The lower court heard the election petition and allowed the same by declaring the 1st respondent the duly elected councilor. The appellant being dissatisfied with the decision filed this appeal on five grounds.
- *1. The learned trial Magistrate erred in law and fact when she relied on the results on the Declaration form which was not used in the transmission and computation of final results by the Electoral Commission to declare the 1st respondent as the validly elected Male Councillor for Kasubi Ward.* - *2. The learned trial Magistrate erred in law and fact when she relied on results that had been cancelled by the Electoral Commission to declare the 1 st respondent as the validly elected Male Councillor for Kasubi Ward.* - *3. The learned trial Magistrate erred in law and fact when she found that the election was not conducted in accordance with the provisions of the Electoral laws and the non-compliance affected the election in a substantial manner and yet went ahead to declare the 1st respondent as the validly elected Male Councillor for Kasubi Ward.* - *4. The learned trial Magistrate erred in law and fact when she awarded costs against the appellant when she found that the non-compliance was attributed to the 2nd respondent.* - *5. The learned trial Magistrate erred in law and fact when she failed to evaluate the evidence on the Court record thereby coming to the*
# *conclusion that there was non-compliance which affected the election in a substantial manner.*
The appellant prayed for the appeal to be allowed, the decision and orders of the Magistrate be set aside with costs to the appellant.

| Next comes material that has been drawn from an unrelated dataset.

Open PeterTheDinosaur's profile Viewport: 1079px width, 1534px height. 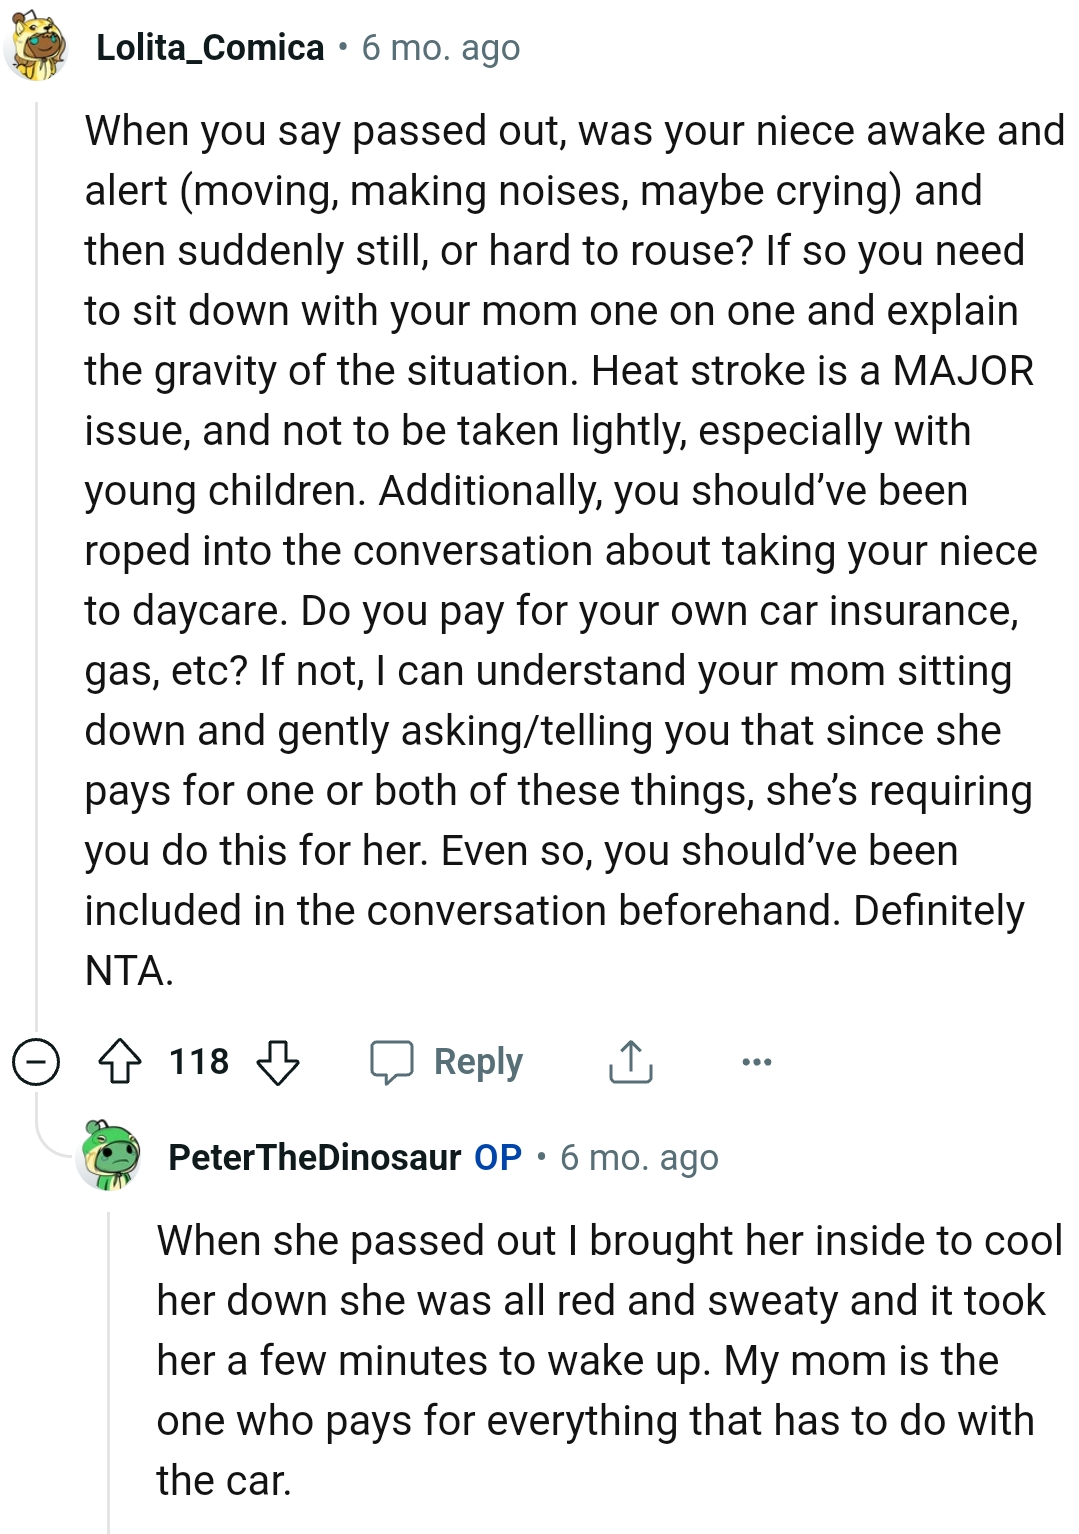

At the hearing of the appeal, the appellant was represented by Counsel *Alinda Jerry* and the 1st respondent was represented *Ssematenga Abubaker* holding brief for *Mujurizi Jamil* while 2nd respondent was represented by *Lugoloobi Hamidu.*
In the interest of time the court directed that the matter proceeds by way of written submissions which I have read and considered in this Judgment. The appellant withdrew the appeal against the 2nd respondent and the said withdrawal was recorded by court.
It is true that the duty of this Court as first appellate court is to re-evaluate evidence and come up with its own conclusion.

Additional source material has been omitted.